▸ Work to complete
When you spot the word "label" in a line of the data below, copy that line.

▸ Input for this task
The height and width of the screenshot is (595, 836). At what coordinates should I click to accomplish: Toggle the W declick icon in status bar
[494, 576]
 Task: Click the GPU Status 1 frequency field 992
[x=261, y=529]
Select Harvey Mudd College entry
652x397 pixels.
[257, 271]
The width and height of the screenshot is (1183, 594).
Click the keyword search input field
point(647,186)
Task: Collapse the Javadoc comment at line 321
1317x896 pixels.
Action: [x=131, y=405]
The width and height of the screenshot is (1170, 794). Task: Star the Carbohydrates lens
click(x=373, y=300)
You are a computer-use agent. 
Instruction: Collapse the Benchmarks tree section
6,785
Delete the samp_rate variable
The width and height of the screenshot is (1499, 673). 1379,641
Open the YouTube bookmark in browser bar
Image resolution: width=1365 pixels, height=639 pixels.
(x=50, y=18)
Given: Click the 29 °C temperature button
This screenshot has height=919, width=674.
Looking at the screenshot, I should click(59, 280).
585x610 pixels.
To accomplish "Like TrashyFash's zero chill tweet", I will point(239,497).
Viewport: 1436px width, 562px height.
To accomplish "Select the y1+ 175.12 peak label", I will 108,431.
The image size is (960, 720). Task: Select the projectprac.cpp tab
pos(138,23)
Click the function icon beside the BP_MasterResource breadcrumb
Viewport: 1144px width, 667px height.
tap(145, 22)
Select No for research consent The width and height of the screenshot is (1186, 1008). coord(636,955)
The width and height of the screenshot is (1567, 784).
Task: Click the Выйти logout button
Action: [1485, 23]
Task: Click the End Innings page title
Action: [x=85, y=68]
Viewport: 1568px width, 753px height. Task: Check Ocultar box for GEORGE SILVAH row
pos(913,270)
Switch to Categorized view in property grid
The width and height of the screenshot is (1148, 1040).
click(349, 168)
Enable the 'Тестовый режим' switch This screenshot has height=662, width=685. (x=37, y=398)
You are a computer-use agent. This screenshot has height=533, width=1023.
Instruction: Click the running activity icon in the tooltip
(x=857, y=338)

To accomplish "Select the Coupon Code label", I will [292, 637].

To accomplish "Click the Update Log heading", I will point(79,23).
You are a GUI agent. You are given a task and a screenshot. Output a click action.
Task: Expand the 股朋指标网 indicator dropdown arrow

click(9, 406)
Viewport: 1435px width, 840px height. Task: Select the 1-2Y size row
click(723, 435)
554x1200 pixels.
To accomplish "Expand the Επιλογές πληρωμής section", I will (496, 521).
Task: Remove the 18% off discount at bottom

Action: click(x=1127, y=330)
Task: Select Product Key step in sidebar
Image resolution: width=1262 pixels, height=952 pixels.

▸ Task output
To accomplish "Select the y1+ 175.12 peak label", I will 108,431.
To accomplish "Select the Coupon Code label", I will [292, 637].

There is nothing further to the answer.